Retype every line from the one containing "Task: Open Endlos" through the last line of the records below, both included; leave out the pictures.

» Material provided
····················

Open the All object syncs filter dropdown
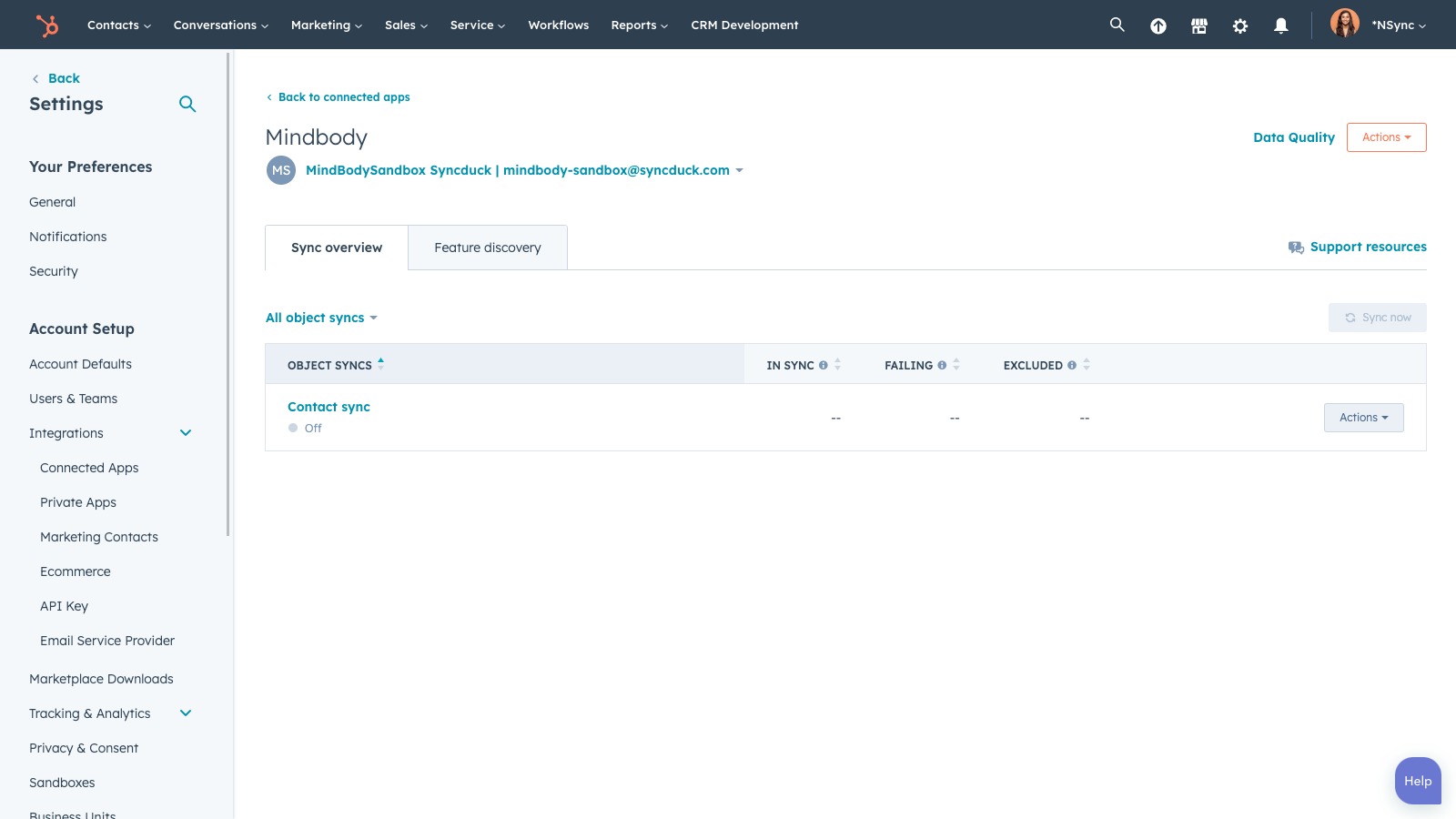Image resolution: width=1456 pixels, height=819 pixels. tap(321, 318)
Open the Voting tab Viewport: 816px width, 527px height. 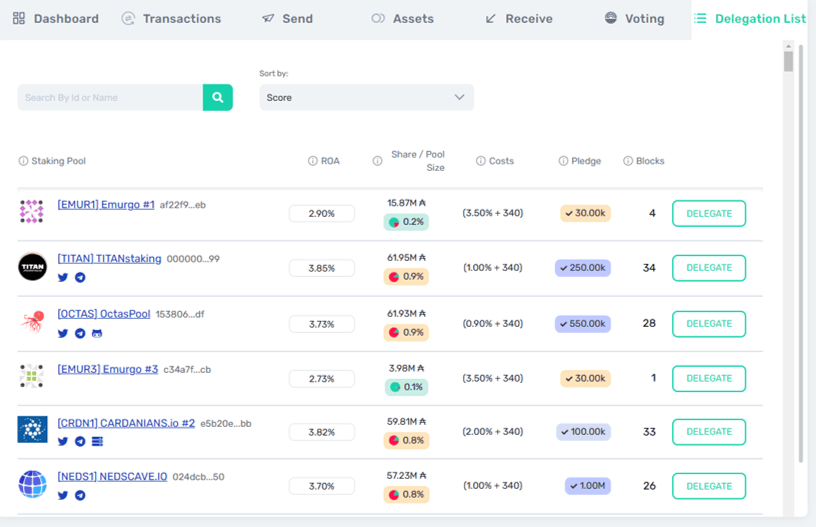pos(634,19)
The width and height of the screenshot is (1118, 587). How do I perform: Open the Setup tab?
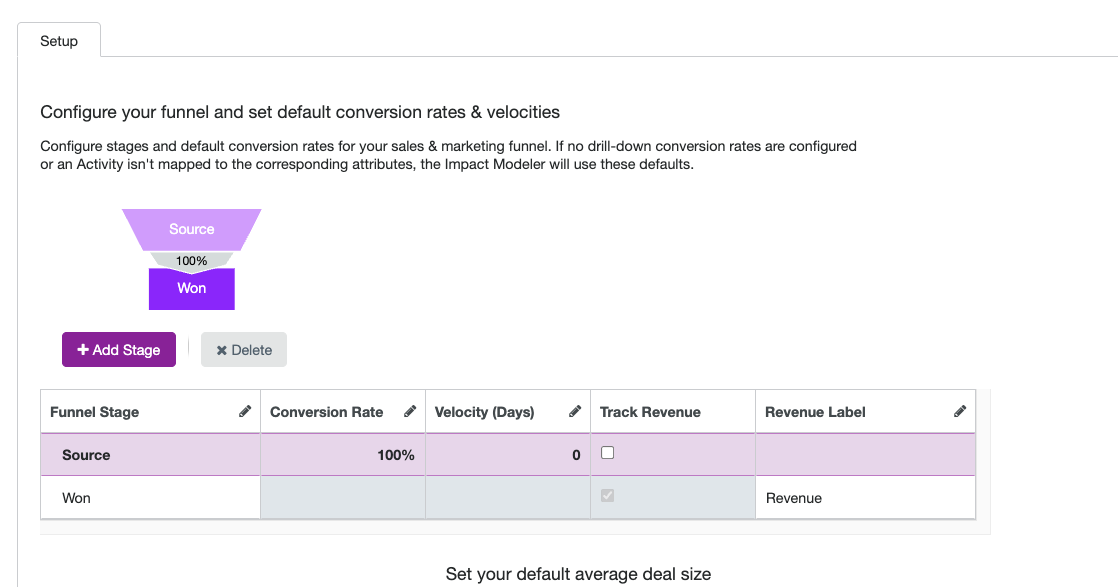[x=59, y=41]
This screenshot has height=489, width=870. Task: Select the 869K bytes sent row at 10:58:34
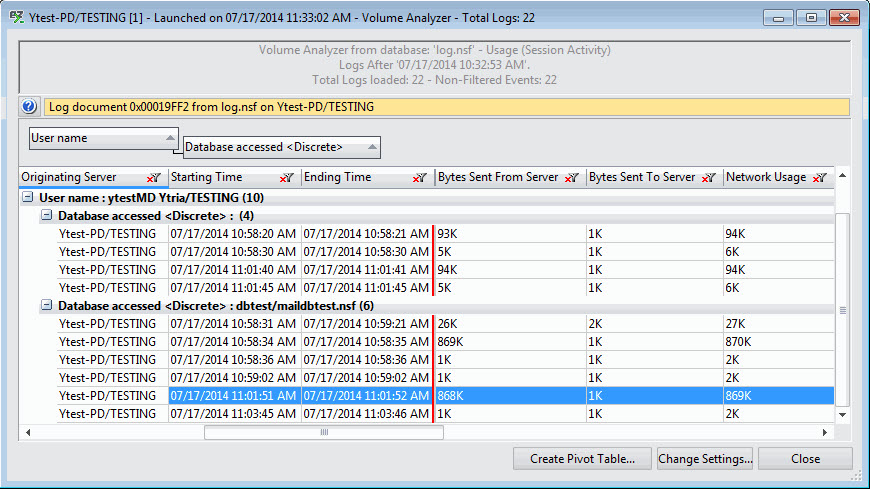(x=232, y=342)
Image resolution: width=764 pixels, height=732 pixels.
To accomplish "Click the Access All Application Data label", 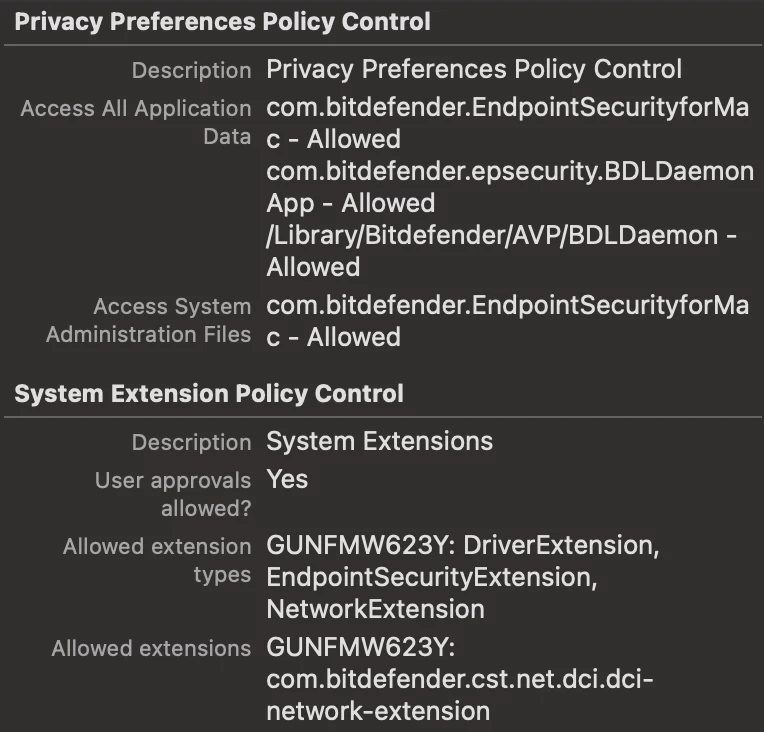I will [x=136, y=122].
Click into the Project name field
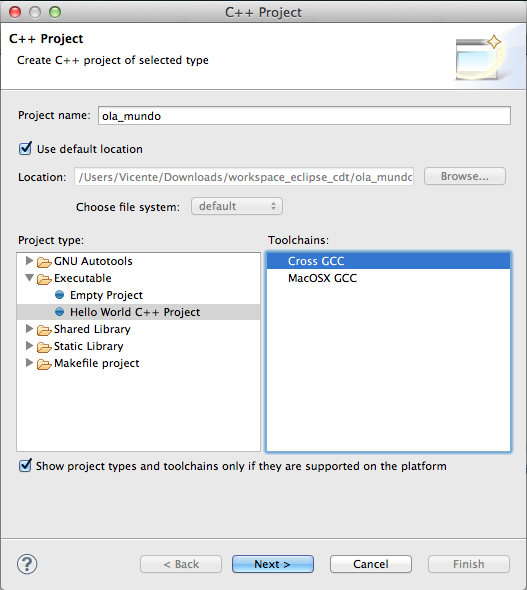The image size is (527, 590). [x=304, y=116]
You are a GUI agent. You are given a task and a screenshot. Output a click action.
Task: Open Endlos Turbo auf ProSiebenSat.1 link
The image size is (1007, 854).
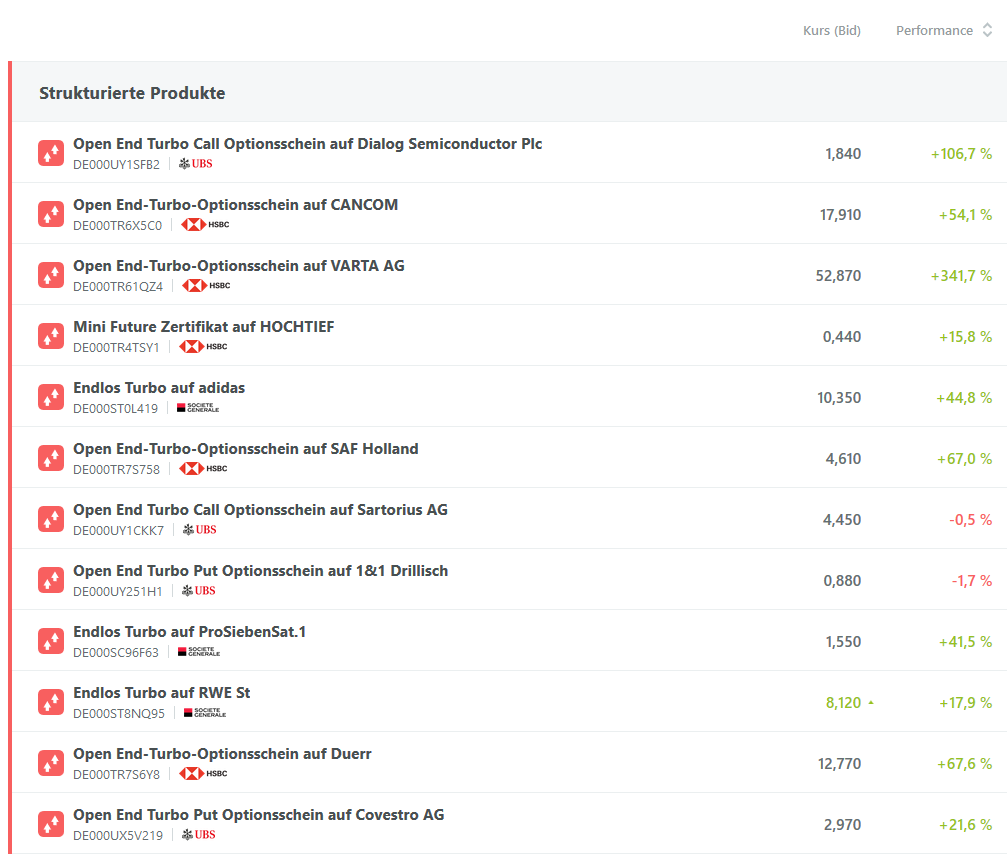(189, 632)
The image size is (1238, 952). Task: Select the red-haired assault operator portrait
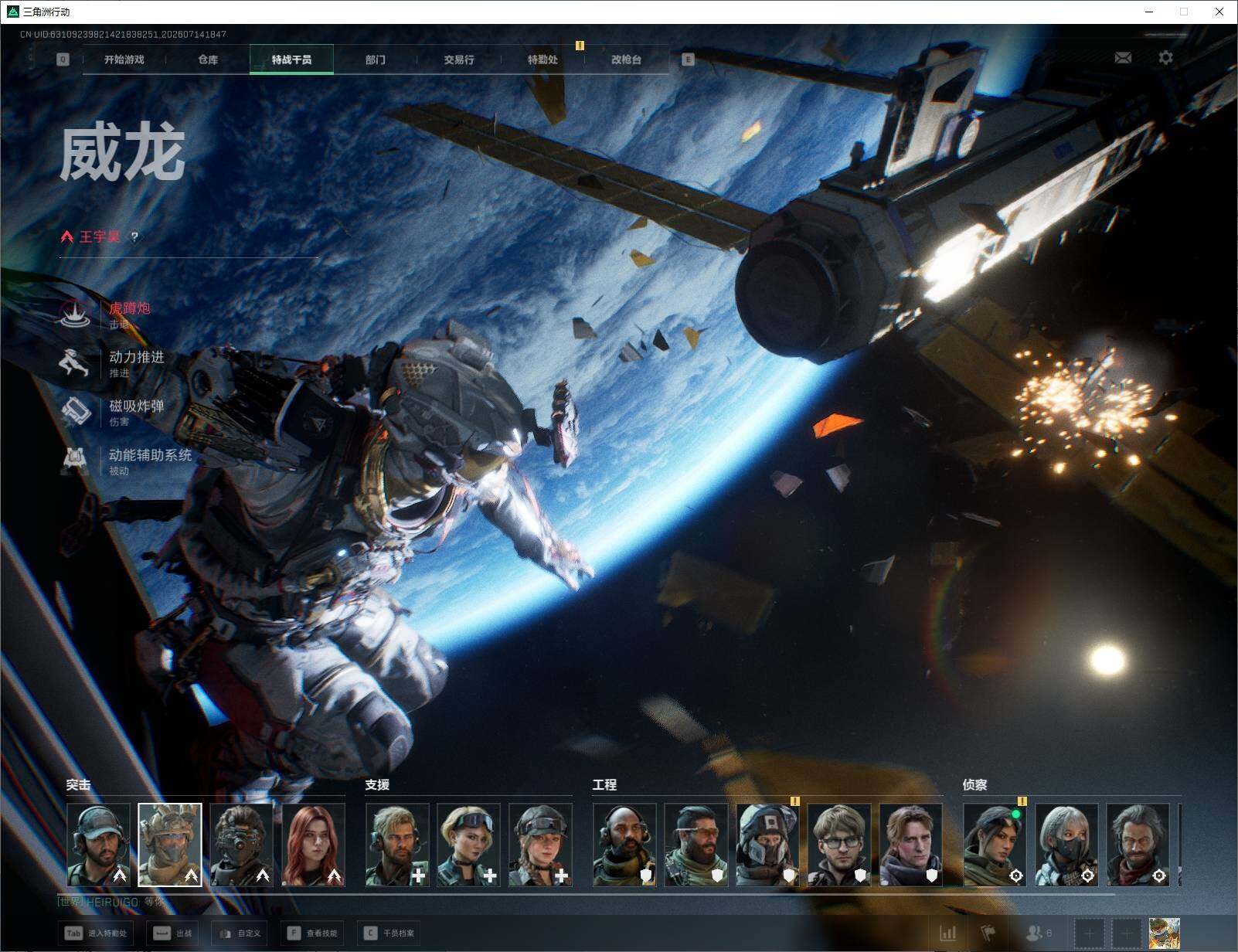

····················

» Answer section
Task: Open Endlos Turbo auf ProSiebenSat.1 link
The image size is (1007, 854).
(189, 632)
The image size is (1238, 952). Task: Select the red-haired assault operator portrait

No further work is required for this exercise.